Ethics advocate’s public zeal for integrity masked his personal failures
July 7, 2007 - 9:00 pm
Trey Delap is someone I had no problem quoting. He was straightforward, ethical and passionate about righting wrongs.
I quoted him over several years when he was the deputy executive director of the Nevada Board of Osteopathic Medicine, helping to build cases against osteopathic doctors facing discipline. He argued for tough punishment of doctors who betray the public’s trust by exploiting or betraying their patients. After a local doctor was found guilty of seven counts of malpractice and five counts of unprofessional and unethical conduct in September 2005, Trey said he was quitting because the board’s punishment of two years probation was too light.
I quoted him in 2004 when UNLV’s Ethics and Policy Studies master’s program ceased taking ethics students for a year. Even though he was obtaining his masters in ethics, he was willing to speak out against what he believed was a weakening of the program.
Once a year, I usually saw him at “We the People.” Like me, he is a regular volunteer in the competition where high school students vie for honors based on their understanding of the U.S. Constitution.
My first contact with him was in 1998, when he was a young Democratic activist, a staffer in Rep. Shelley Berkley’s fundraising department. Trey liked public policy and he was witty.
Trey was one of the good guys.
I thought.
Then Review-Journal reporter Paul Harasim broke the story June 23 that Trey, whose official name is John Delap III, had admitted to being a thief to support his gambling addiction.
He had pleaded guilty in April to felony theft for misappropriating $34,000 from Administrators in Medicine, a small nonprofit that offers training for licensing boards that investigate osteopathic doctors. He was ordered to pay back the money and was placed on probation for five years.

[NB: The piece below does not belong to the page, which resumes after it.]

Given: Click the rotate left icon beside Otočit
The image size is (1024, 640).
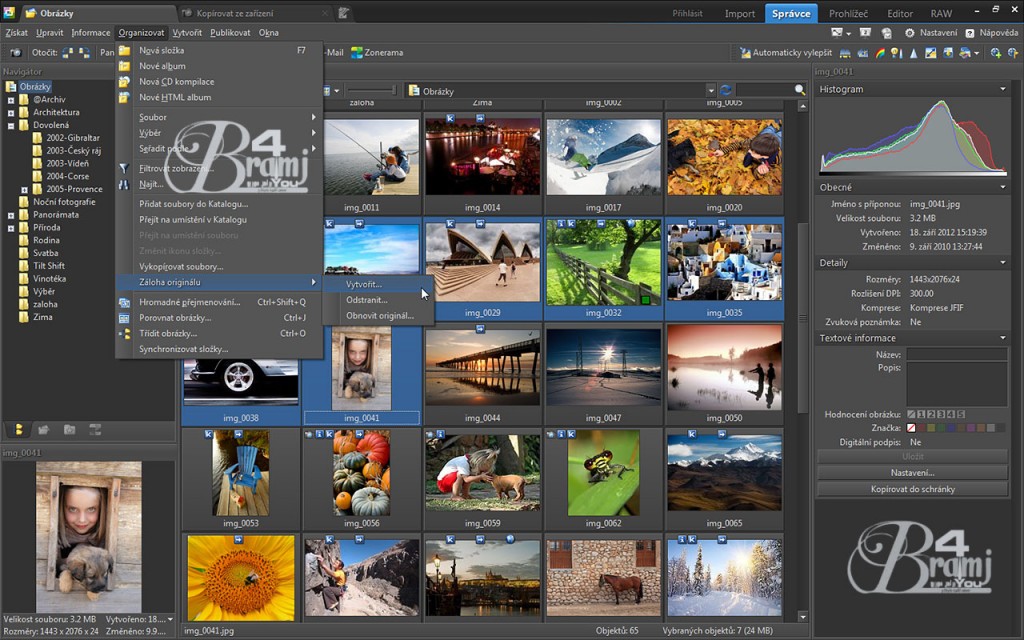Looking at the screenshot, I should [x=65, y=52].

Charges are expected to be filed against him in a pending investigation by the attorney general’s office into whether he also embezzled from the Nevada Board of Osteopathic Medicine, where Trey worked between 2002 and February 2006 when his resignation took effect.
The news story stunned me. Trey was someone I knew and liked. It made me question my judgment of character. I had no idea he gambled, much less was addicted.

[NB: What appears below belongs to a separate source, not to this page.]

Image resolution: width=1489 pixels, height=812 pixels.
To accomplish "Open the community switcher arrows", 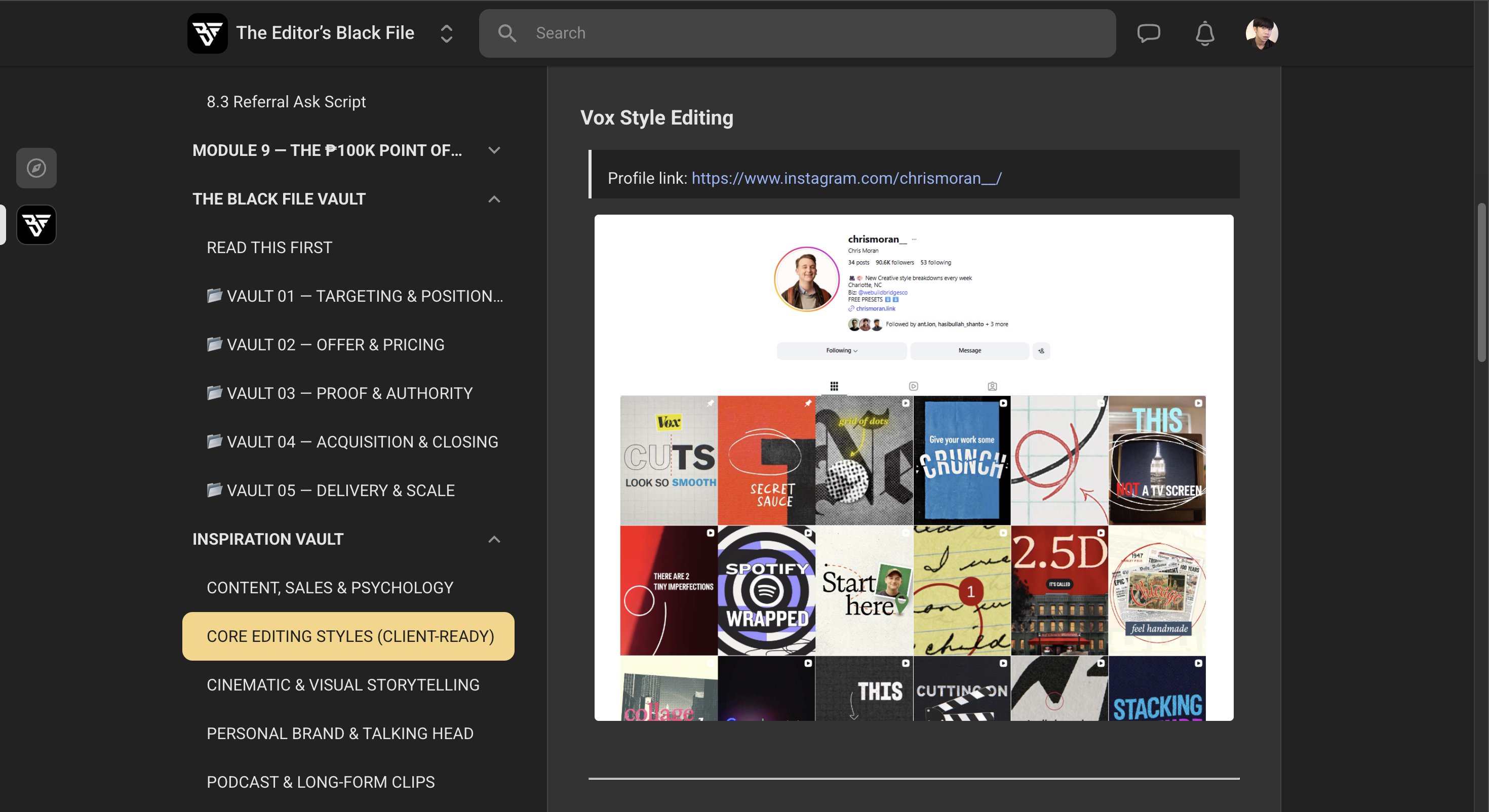I will point(446,33).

Nor did Craig Walton, former head of the Ethics and Policy program at the University of Nevada, Las Vegas, who was one of Trey’s advisers and has known him for eight or nine years.
“He was bright, energetic, committed to medical ethics, a person of great promise,” Walton said Friday, calling his graduate student “right up there with the best.”
Walton said, “I had no idea he gambled. … It was a double life.”
We both admitted that despite living in Las Vegas where gambling addiction isn’t exactly a rarity, neither of us saw any signs that Trey had a problem.
My efforts to reach Trey via cell phone and e-mail were unsuccessful, and Walton said he hadn’t tried to contact him yet because “I wouldn’t know what to say.”
Trey was tough on wrongdoers. When 10 students at University of Nevada, Las Vegas’ first graduating class in the School of Dental Medicine used someone else’s password to falsify records, he was adamant. Even though he knew he had embezzled money, he wrote a letter to the Review-Journal in June 2006 saying the school should have no tolerance for the “morally aberrant conduct” of the dental students and the students should lose their degrees. (They didn’t.)
Trey was clearly a hypocrite, demanding ethical behavior from others but not himself.
But Walton hopes people can feel compassion for him. “It’s a heart-rending story and I hope it would be good for him to know that we care about him,” Walton said.
Doctors who faced punishment by the board while Trey was deputy executive director are not so forgiving.
Dr. Michael Jenkins, who couldn’t practice in Nevada after his license expired unless he reapplied, blames Trey for his licensing problems in 2004. “We are currently living in my home state of Montana and are on public assistance programs due to the fallout of the denial by the (osteopathic board),” he wrote.
No question but Trey has exposed himself, and the board, to claims like Jenkins’, who believes he was persecuted by the board.
Just like those doctors he fought so hard to discipline, Trey Delap betrayed people’s trust. But it makes me wonder how many other people I know, and like, might be hiding their addictions.